Target position records:
★ ★ ★ ★
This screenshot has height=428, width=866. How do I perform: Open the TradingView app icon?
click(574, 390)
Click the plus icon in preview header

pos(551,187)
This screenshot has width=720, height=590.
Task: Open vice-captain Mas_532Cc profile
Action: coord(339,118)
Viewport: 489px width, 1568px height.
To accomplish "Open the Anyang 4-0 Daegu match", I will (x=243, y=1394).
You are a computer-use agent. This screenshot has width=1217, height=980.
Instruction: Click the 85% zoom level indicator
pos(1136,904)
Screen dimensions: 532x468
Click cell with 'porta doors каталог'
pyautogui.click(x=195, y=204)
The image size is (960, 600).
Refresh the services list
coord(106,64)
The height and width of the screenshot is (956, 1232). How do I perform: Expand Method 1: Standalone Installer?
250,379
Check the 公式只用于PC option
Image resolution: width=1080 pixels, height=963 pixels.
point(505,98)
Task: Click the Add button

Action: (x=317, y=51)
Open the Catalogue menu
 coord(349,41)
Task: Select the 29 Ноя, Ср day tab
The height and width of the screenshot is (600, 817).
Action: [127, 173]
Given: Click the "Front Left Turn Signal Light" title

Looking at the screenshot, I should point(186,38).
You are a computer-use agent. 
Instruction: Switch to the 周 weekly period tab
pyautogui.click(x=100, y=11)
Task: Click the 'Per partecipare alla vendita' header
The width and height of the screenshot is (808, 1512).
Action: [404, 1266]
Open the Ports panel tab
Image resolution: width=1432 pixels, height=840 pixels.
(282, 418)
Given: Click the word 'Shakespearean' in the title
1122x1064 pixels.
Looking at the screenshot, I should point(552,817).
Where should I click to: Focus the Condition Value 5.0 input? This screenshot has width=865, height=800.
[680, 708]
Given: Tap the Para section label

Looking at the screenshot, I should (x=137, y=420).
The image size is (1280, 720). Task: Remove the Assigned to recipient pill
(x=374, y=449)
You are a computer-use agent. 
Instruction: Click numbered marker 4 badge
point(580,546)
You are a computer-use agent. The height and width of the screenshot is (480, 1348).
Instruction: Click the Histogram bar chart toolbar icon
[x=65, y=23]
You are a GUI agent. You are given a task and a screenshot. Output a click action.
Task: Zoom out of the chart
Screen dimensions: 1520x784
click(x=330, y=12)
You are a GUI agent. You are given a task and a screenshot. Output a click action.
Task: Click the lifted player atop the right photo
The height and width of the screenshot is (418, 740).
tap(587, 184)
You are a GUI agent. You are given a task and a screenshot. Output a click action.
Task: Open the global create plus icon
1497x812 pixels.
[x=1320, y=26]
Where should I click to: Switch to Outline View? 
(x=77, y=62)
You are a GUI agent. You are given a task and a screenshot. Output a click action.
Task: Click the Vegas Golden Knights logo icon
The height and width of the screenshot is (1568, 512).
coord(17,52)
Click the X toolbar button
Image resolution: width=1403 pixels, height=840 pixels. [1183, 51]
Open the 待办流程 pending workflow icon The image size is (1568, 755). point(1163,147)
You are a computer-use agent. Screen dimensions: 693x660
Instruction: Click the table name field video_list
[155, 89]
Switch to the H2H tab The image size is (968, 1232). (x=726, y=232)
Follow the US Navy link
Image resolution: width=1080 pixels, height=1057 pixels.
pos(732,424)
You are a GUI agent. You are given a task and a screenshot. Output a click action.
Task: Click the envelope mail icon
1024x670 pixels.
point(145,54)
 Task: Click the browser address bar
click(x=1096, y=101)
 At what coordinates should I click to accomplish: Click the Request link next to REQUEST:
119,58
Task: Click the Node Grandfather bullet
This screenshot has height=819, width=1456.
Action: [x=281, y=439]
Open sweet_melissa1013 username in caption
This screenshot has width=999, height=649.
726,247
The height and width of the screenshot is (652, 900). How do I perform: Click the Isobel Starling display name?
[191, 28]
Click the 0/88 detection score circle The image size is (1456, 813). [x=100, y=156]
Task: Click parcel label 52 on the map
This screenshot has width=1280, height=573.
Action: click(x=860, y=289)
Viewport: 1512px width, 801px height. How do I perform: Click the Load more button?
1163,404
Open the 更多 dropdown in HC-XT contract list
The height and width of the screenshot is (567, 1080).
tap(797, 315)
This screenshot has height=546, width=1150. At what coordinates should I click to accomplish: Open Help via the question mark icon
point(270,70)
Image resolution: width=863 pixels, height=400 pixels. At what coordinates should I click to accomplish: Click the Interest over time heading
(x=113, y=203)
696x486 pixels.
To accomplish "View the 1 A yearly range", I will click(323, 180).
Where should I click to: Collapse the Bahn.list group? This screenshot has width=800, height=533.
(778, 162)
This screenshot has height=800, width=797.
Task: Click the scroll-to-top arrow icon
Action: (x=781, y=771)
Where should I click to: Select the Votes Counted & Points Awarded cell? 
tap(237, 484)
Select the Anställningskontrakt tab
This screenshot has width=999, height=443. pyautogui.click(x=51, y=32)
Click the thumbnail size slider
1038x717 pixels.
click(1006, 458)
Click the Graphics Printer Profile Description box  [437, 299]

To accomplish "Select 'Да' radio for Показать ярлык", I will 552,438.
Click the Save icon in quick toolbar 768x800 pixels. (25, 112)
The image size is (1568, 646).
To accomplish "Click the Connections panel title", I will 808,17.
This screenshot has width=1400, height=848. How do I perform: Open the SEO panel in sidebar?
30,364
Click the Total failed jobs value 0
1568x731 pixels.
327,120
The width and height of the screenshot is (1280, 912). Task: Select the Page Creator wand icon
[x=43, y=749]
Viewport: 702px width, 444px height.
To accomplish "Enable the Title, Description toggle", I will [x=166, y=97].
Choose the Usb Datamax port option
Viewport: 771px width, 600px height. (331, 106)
★ ★ ★ ★
--- Aim of the task ---
Print the lines from the one containing "Click the Request" through the one containing "point(270,70)", inclusive, reproducing them verbatim.

--- Task output ---
 At what coordinates should I click to accomplish: Click the Request link next to REQUEST:
119,58
Task: Click the Node Grandfather bullet
This screenshot has height=819, width=1456.
Action: [x=281, y=439]
Open sweet_melissa1013 username in caption
This screenshot has width=999, height=649.
726,247
The height and width of the screenshot is (652, 900). How do I perform: Click the Isobel Starling display name?
[191, 28]
Click the 0/88 detection score circle The image size is (1456, 813). [x=100, y=156]
Task: Click parcel label 52 on the map
This screenshot has width=1280, height=573.
Action: click(x=860, y=289)
Viewport: 1512px width, 801px height. How do I perform: Click the Load more button?
1163,404
Open the 更多 dropdown in HC-XT contract list
The height and width of the screenshot is (567, 1080).
tap(797, 315)
This screenshot has height=546, width=1150. At what coordinates should I click to accomplish: Open Help via the question mark icon
point(270,70)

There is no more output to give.